Explain mTCW overview

  • The top line may have any of the labels PCC Stats Multi KaKs; these indicate that the database has the corresponding information. The GOs: label indicates that GOs are in the database.
  • col:x notation: column x should be selected for viewing in the respective Cluster, Pair, Sequence table.
  • Stats: Avg(col:x) notation: use the Table... option Show Column Stats and take the Avg column for the resulting table for col:x. Same for Sum and StdDev.

DATASETS

This first section describes the data imported from the sTCWdbs.

CLUSTER SETS

The database will contain one or more cluster sets.
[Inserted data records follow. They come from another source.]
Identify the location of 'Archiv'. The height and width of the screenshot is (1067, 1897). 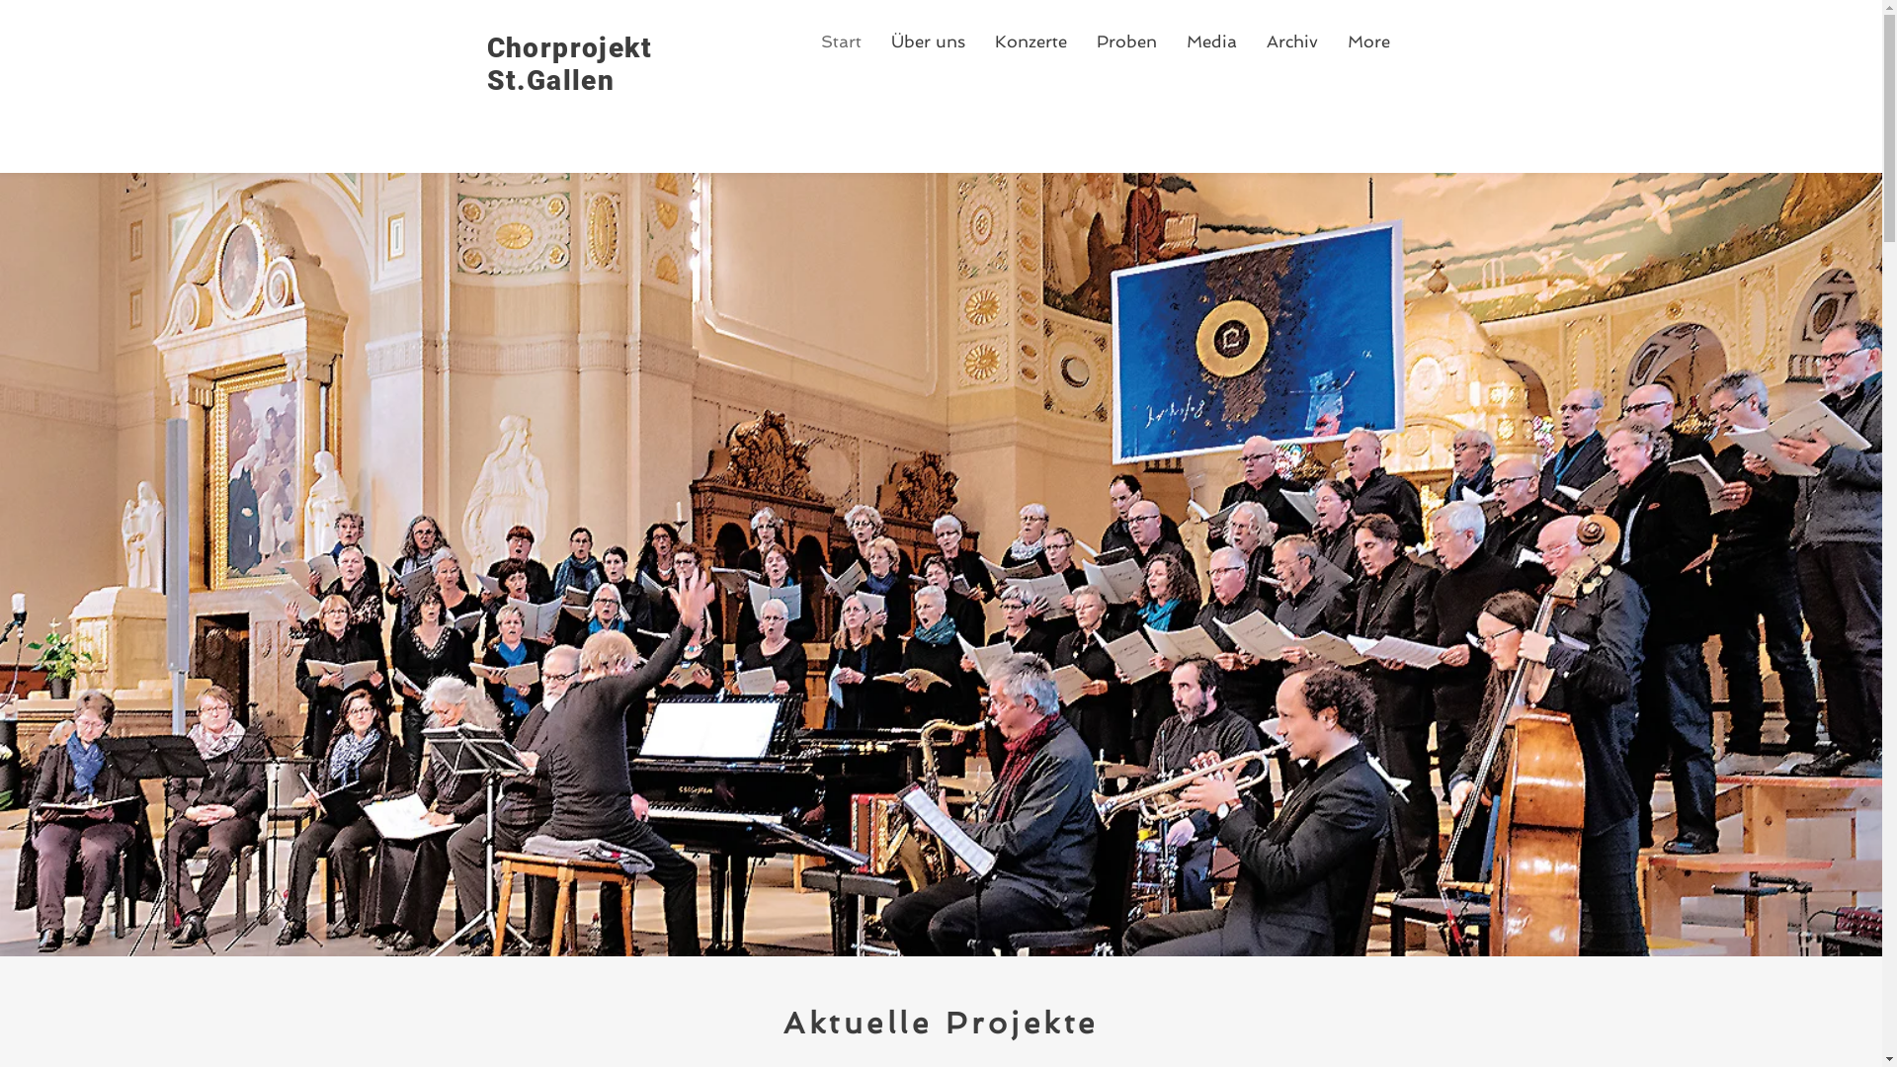
(1290, 41).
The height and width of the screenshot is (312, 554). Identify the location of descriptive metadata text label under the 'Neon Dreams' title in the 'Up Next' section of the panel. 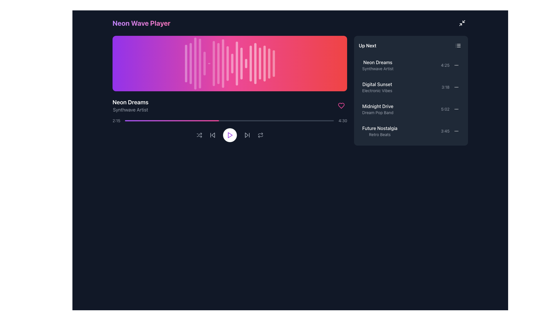
(378, 68).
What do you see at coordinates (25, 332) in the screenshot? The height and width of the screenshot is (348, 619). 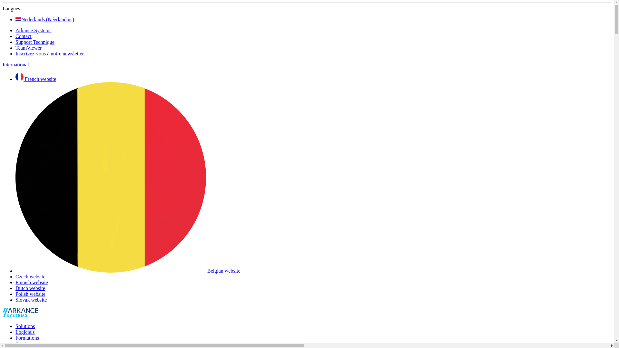 I see `'Logiciels'` at bounding box center [25, 332].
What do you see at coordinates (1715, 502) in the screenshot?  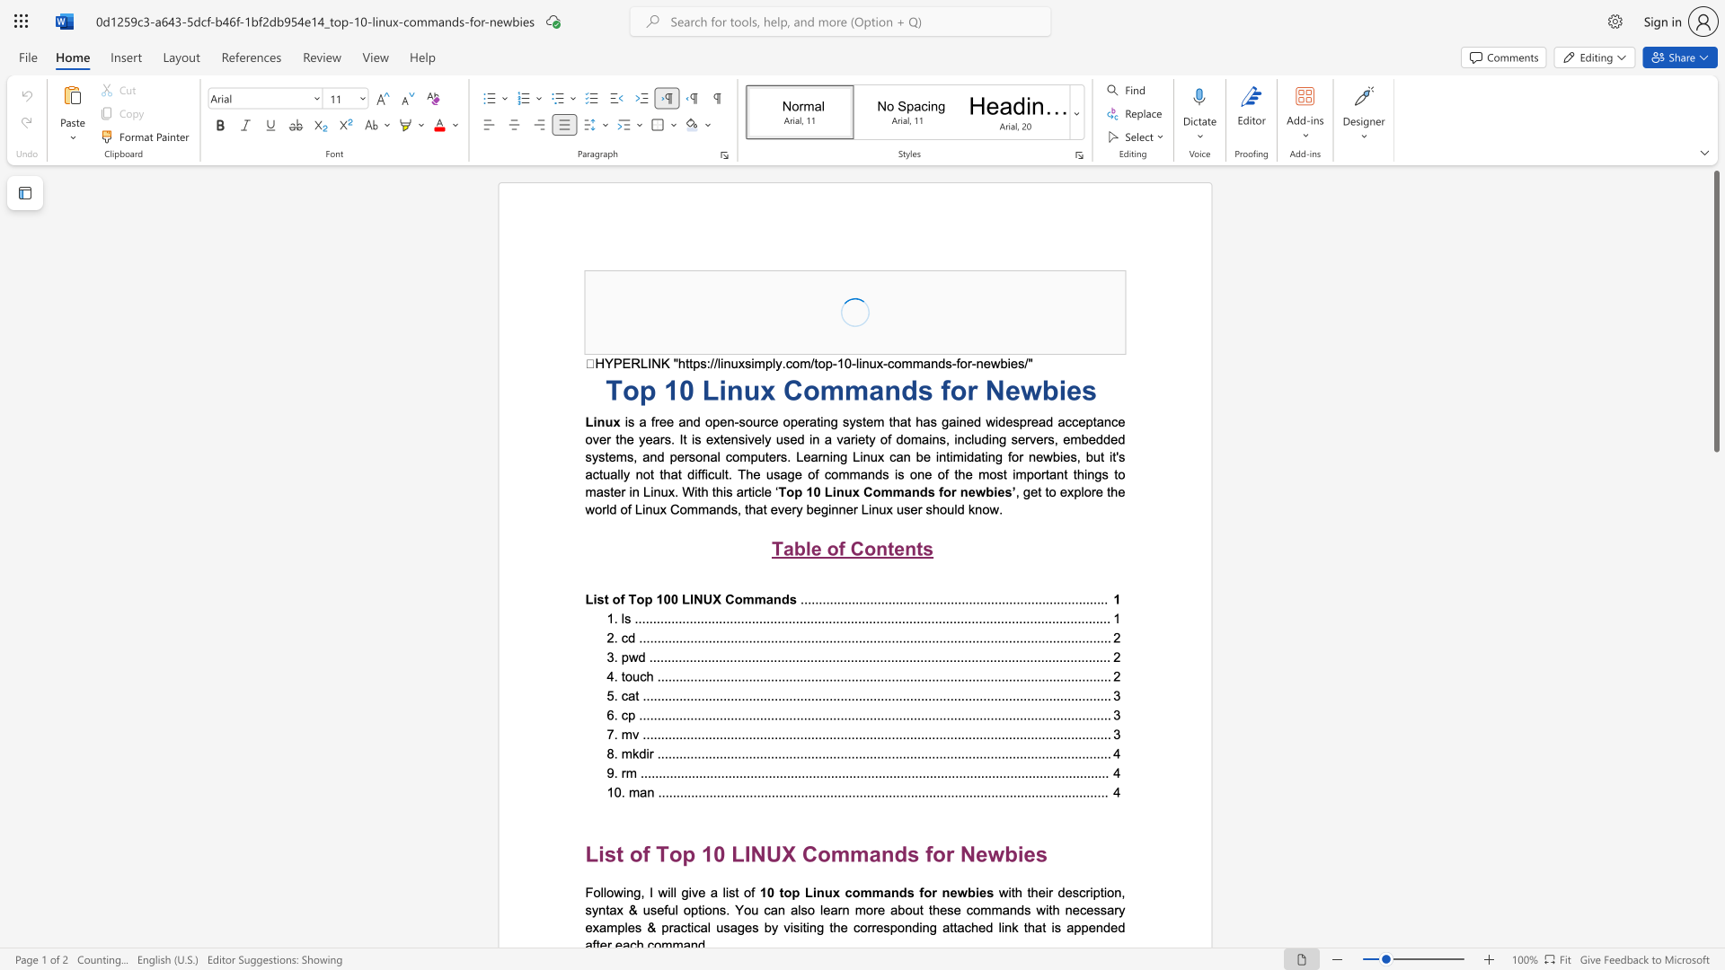 I see `the scrollbar on the right to shift the page lower` at bounding box center [1715, 502].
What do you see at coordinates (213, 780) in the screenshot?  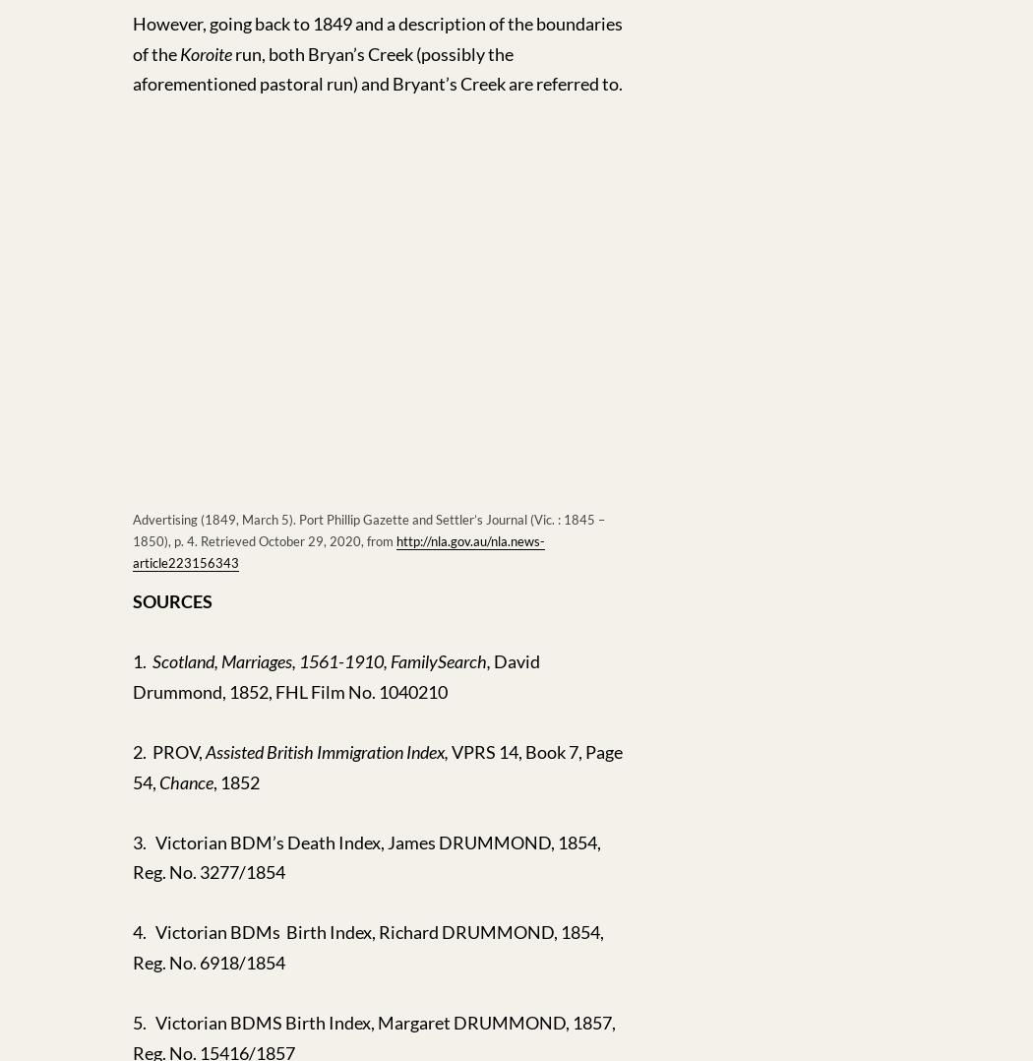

The columns are from the Cluster table.
LabelDescriptionCompute
Statistics
  PrefixThe cluster is referred to by this prefix in the various Filters and Columns.---
  MethodThe method used to compute the cluster.See PROCESSING at end of Overview
  conLenAverage consensus length of the cluster.Stats: Avg(col:conLen)
  sdLenAverage standard deviation of the sequence lengths (AA Len) in each cluster.Stats: Avg(col:sdLen)
  Score1Average of Score1. See PROCESSING for the MSA score1 method. Default: Sum-of-pairs Stats: Avg(col:Score1)
    SDStandard deviation of Score1 Stats: StdDev(col:Score1)
  Score2Average of Score2. See PROCESSING for the MSA score2 method. Default: Wentropy Stats: Avg(col:Score2)
    SDStandard deviation of Score2 Stats: StdDev(col:Score2)
Sizes
  [Range] Range of cluster sizes per cluster set Calculate by sorting on the col:Count

PAIRS

Similar pairs were identified from the comparing the sequences using a search program (BLAST or DIAMOND), where AA is from the amino acid search and NT is from the nucleotide search (NT may not exist). Use Pairs Filters to produce the pairs table.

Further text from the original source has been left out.